Following along from the Mini Fashion Protest post and the Mini Fashion Protest Banner install, I’ve been thinking about clothes and sustainability and the old Make Do and Mend mentality, where people during the war would fix their clothes instead of buying new ones. The Make Do and Mend movement is having resurgence at the moment, it’s heartwarming that all over the world people are choosing to prolong the life of their clothes rather than jsut toss them out to buy new ones.
I was talking to Melbourne craftivist Rayna Fahey the other day and she mentioned her views on patching of clothes, of which she’s very much in favour of. She said she likes to choose materials of different colours to patch an item, to show it has been patched and thus wear it’s history and it’s story proudly on it’s sleeve. So to speak.
And I thought that was so beautiful, that you can read an object’s history in it’s wear and tear, in it’s patches and mends.
Which brings me to yesterday. I was at home, having a day off and decided to tackle the mending pile. I patched two small holes in two pairs of jeans then I came to my favourite pair, which have been out of rotation since I noticed a new hole a few weeks ago.
Usually I buy my clothes at op shops, but about 4 years ago I was about to start a new job and I needed a nice pair of jeans to wear to work. Shopping in op shops is a long ongoing project which can take you a number of trips to find what you need. But I didn’t have that time, I needed new, nice, non torn jeans asap. So I walked into a retailer, feeling a little guilty, and walked out with a new pair of jeans. I’ve worn them every week since I bought them, and about a year ago I noticed they were getting holes in the inner thighs. So I went to my sister and asked her how the best way to patch jeans properly. She taught me the method she uses, which was taught to her by our grandmother, and I used this knowledge to patch my jeans.

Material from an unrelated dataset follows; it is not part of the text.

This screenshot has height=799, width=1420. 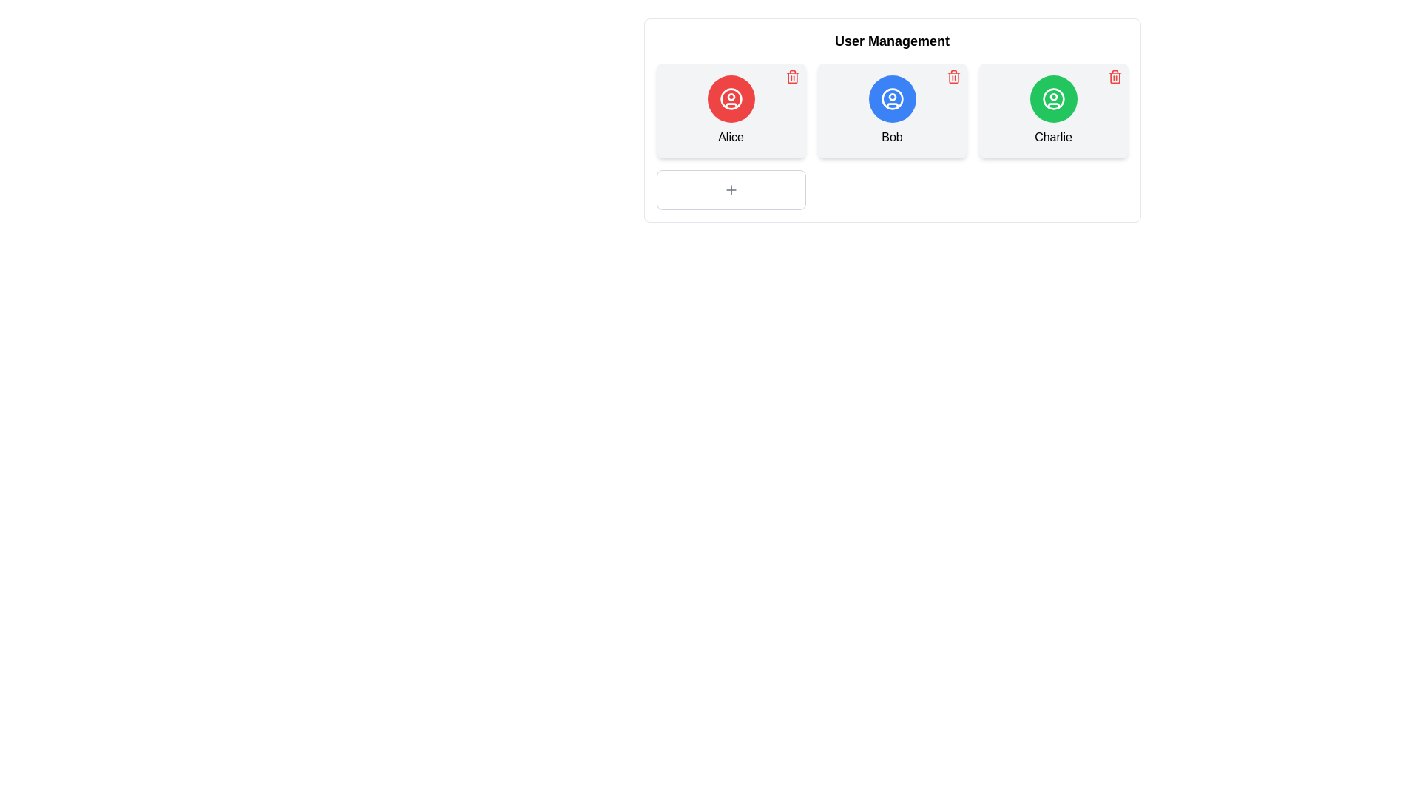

It was kinda lovely, patching my jeans the same way my sister does, which is the same way my mum does and my grandmother did.
It involves firstly sewing a patch of strong material (my sister uses denim, I had some tough brown cotton from an old pair of pants) to the inside of the pants over the hole. The photo below is after the second step, but the stitching around the edge of the patch is the first step I’m talking about.

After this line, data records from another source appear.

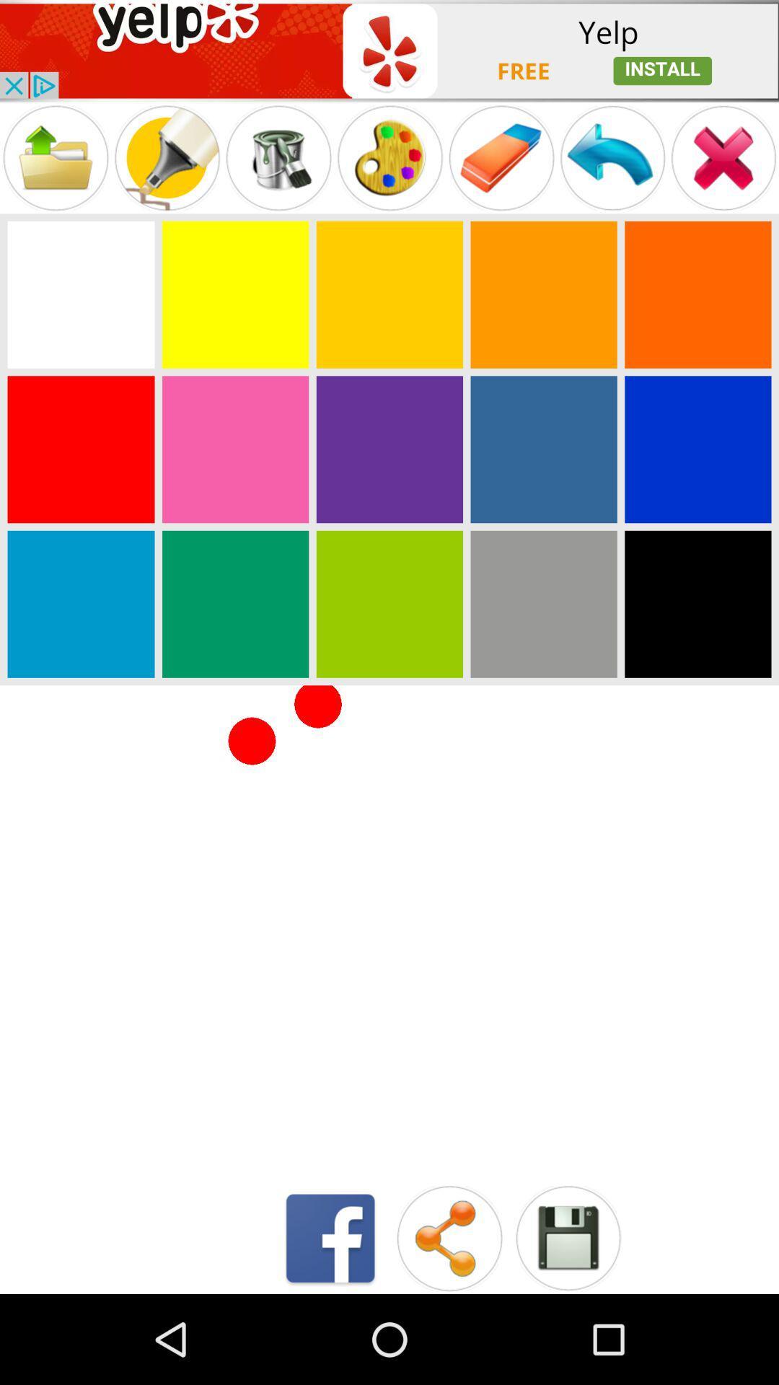 This screenshot has width=779, height=1385. Describe the element at coordinates (544, 604) in the screenshot. I see `picks color` at that location.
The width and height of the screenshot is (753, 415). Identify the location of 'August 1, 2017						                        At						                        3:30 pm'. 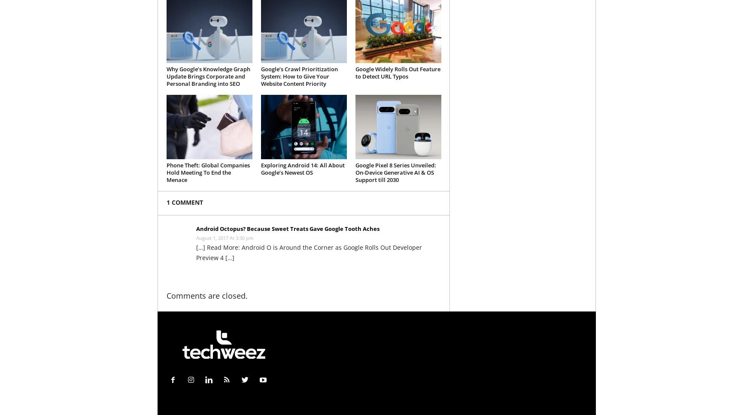
(224, 238).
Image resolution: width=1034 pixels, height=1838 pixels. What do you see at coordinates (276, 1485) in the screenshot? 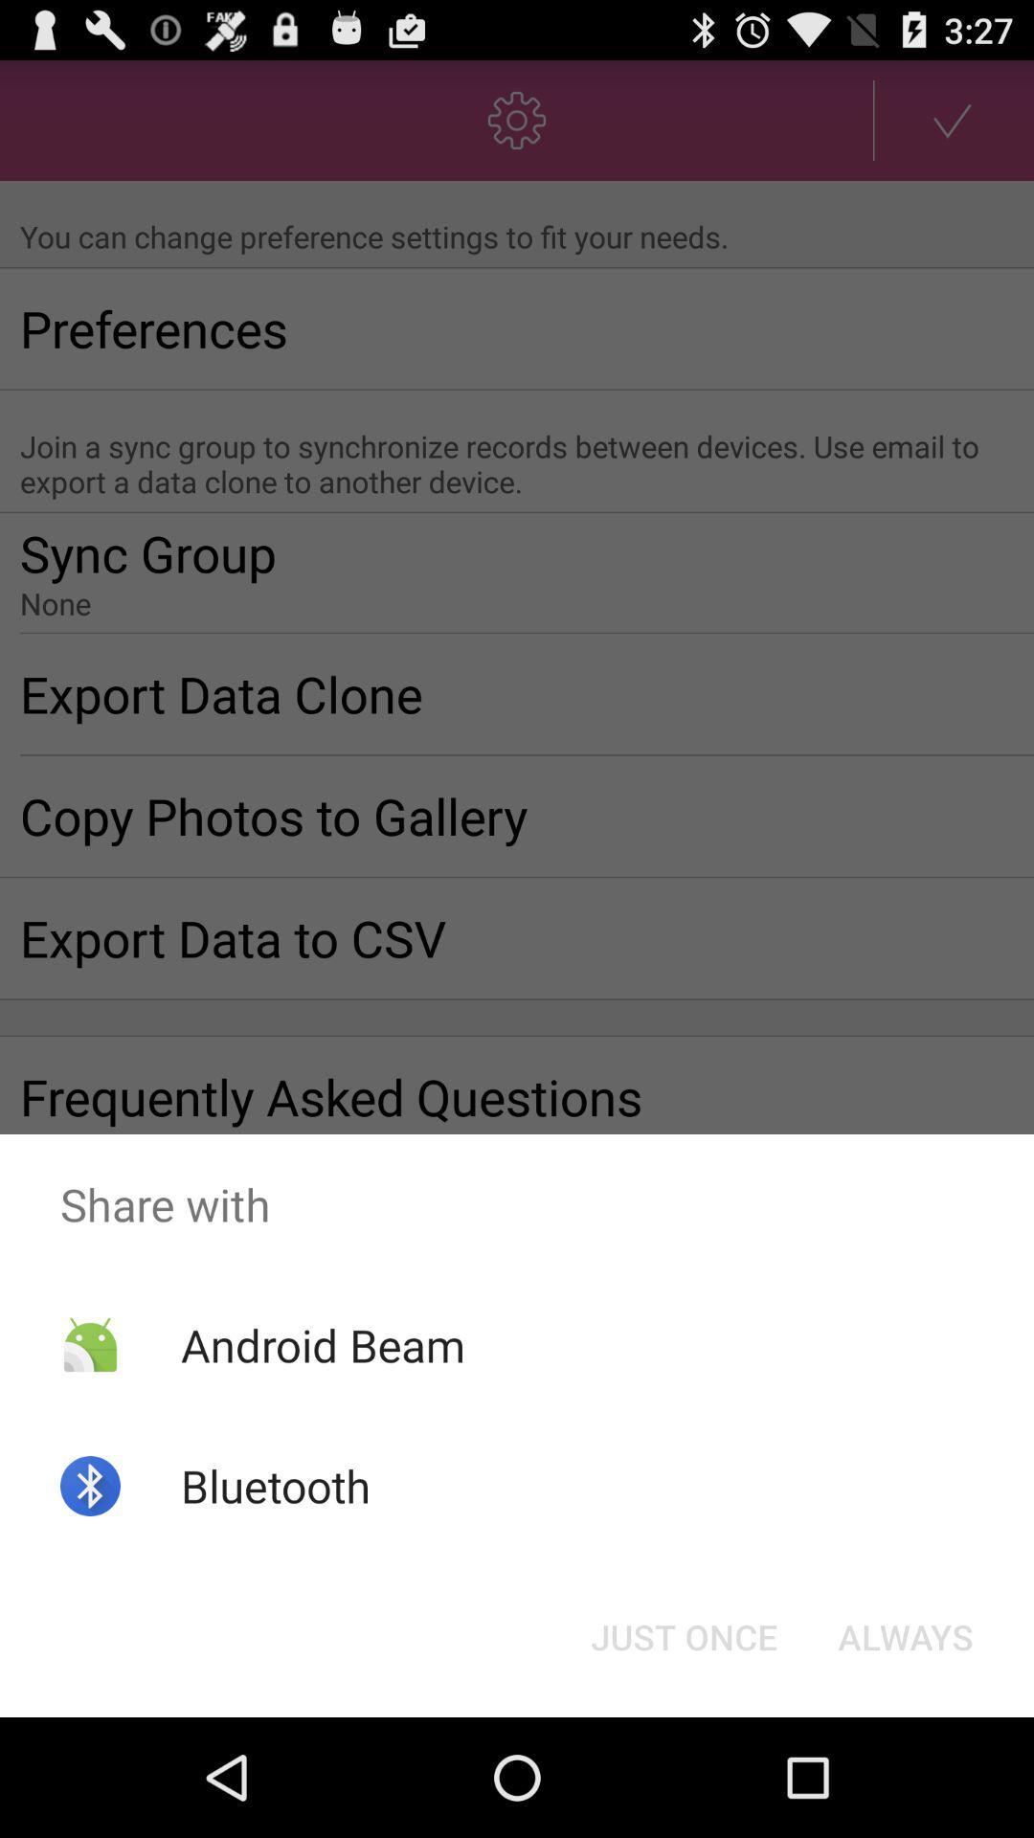
I see `icon below the android beam item` at bounding box center [276, 1485].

Then you turn them over and zig zag across the hole a lot. This strengthens it by attaching the holey/frayed/worn piece to the tougher material behind it. It’s not very noticeable and pretty much disappears when you’re wearing them, if you’re worried about that. In the photo below, the patch at the top is the old one, the bit at the bottom was the new patch from yesterday.
While I was sewing these patches on, it occurred to me that not only is it economical and environmentally friendly to patch your clothes, but it honours the work of the person who originally sewed them. I can sew but sometimes my seams are a little wonky, or the thread isn’t quite the right colour or I get little ripples in the fabric. Looking at the quality of the sewing in my jeans is a little awe-inspiring. I will never know who sewed them, but they did an amazing job, and I couldn’t sew pants this well without a hell of a lot of practice (which I guess they’d had, cue guilty pang again). So patching them means that I am taking on the project of looking after and prolonging the life of these pants that someone with quite some skill originally made. It also means that I’ll get to continue to wear my super comfy, great fitting jeans.

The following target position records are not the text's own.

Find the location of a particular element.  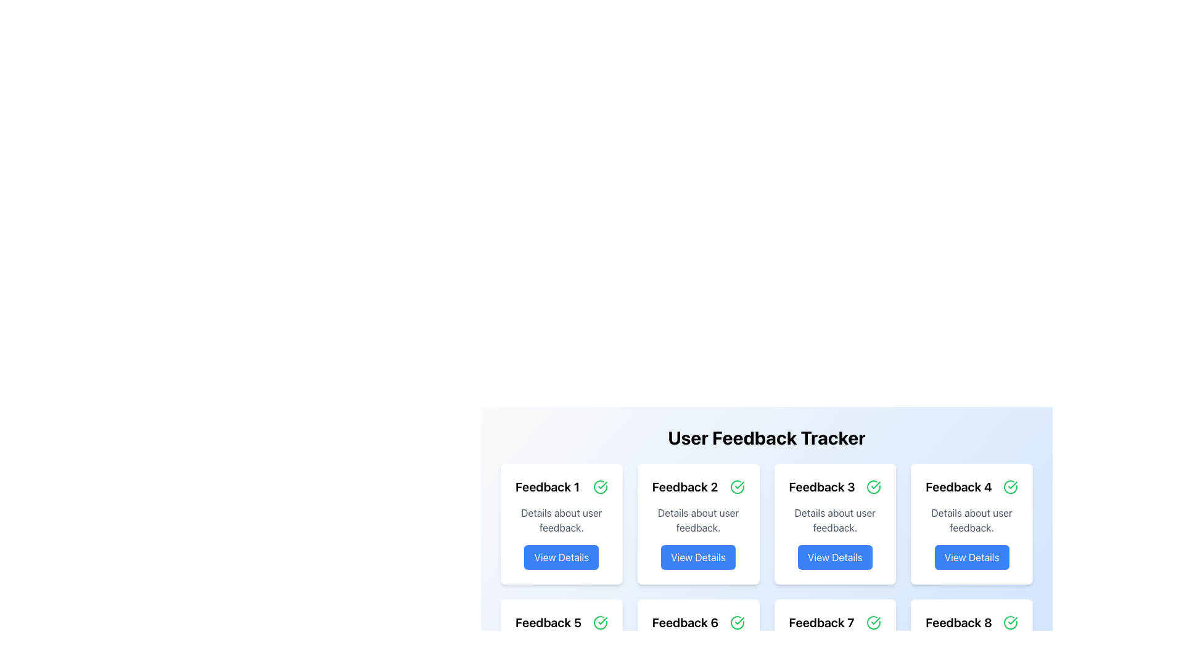

the Information card in the User Feedback Tracker section, which is the third card in the top row, displaying user feedback summary and a 'View Details' button is located at coordinates (835, 523).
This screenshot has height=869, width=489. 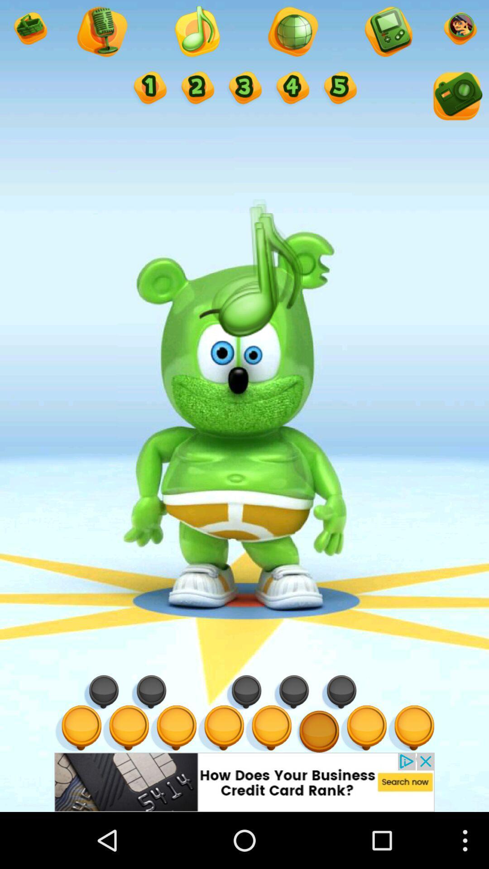 I want to click on click on the button, so click(x=243, y=89).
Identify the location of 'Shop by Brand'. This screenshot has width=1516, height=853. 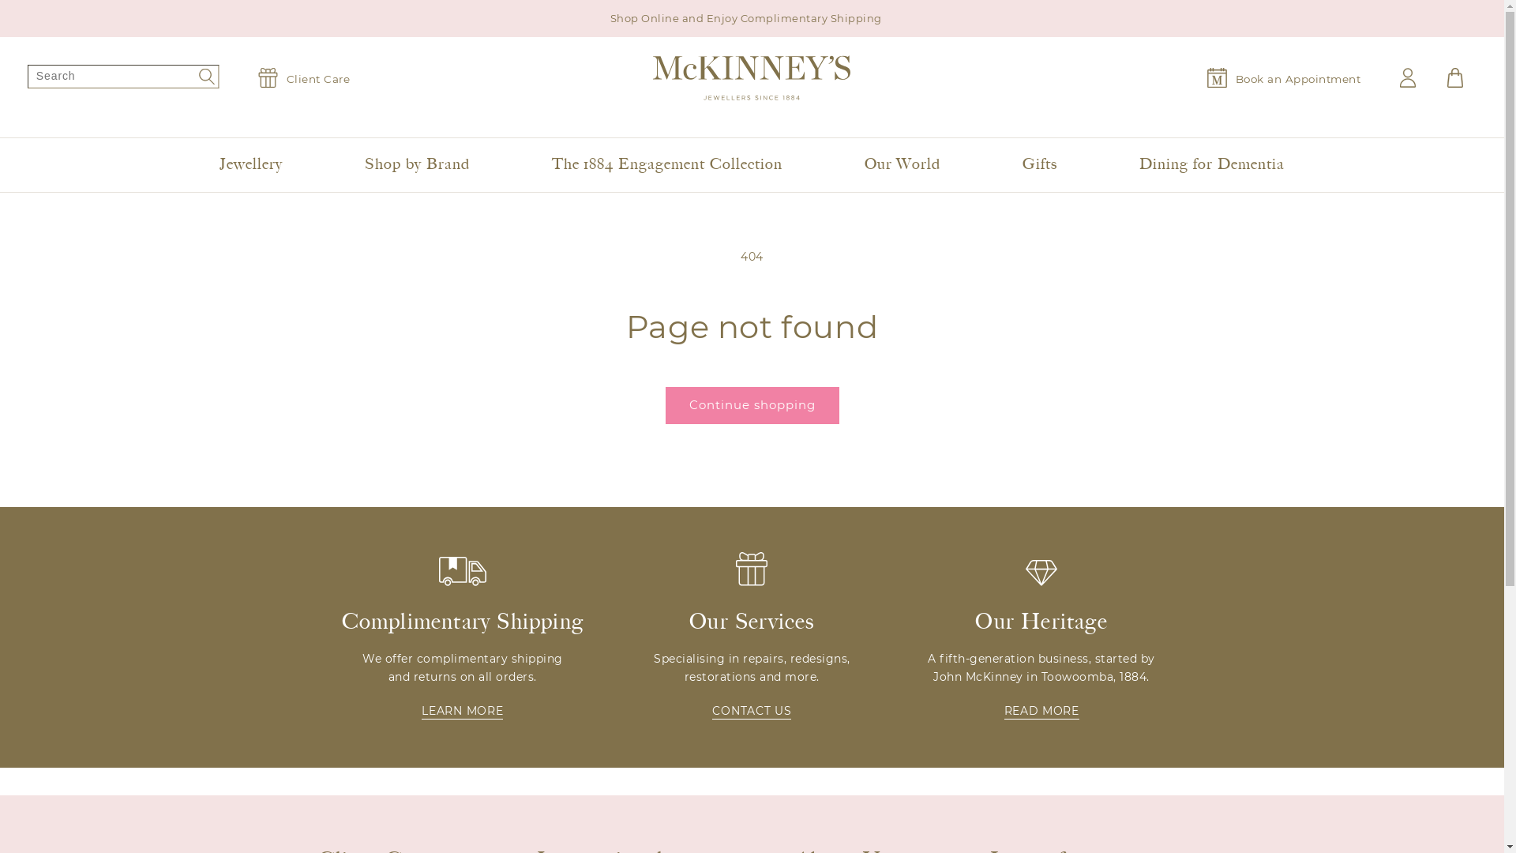
(355, 164).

Holding them up to the light, after finishing patching the inner thighs, I then found a little hole on the side, which I sewed up too.
Holding them up to the light showed me just how thin they are in places, which means that they’re going to get more holes in them soon. But I decided then and there that these would be the Jeans That Never End. I challenged myself that I would keep patching these jeans as long as humanly possible. Eventually they’ll be more patches than original jeans, but that’s ok too. The patches will tell their story and each time I see them, I’ll be reminded of the landfill they’re not occupying and the fact that generations, not just of my family but of families the world over, have mended and patched their clothes in this way.
The Jeans That Never End, for me, will be a symbol of the clothes of all ages which have ever been patched and the people throughout history who have carefully mended what they own rather than throw them out and buy a new set. And I know that’s a lot of history for one pair of jeans to stand in for, but they are being strengthened every time I mend them, so I’m pretty sure they’ll have the resilience to carry it proudly.
Riding on the high of fixing three pairs of jeans, and instating The Jeans That Never End, a new long term personal project, fired me up for mending. So I also hand sewed patches on three coats (my machine was playing up by this time) and sewed buttons on a vintage dress I purchased about a year ago, sans buttons, and it’s been in the mending pile since. I even bought new buttons for it, the day I bought it, but haven’t gotten around to sewing one to the other until now.
Yesterday I was a mending queen!
I finished up by crocheting a few squares from scrap wool for the Post A Patch project, who collect granny squares from people to sew into blankets for various charities. Because personal activism is important, but so is helping out others in need.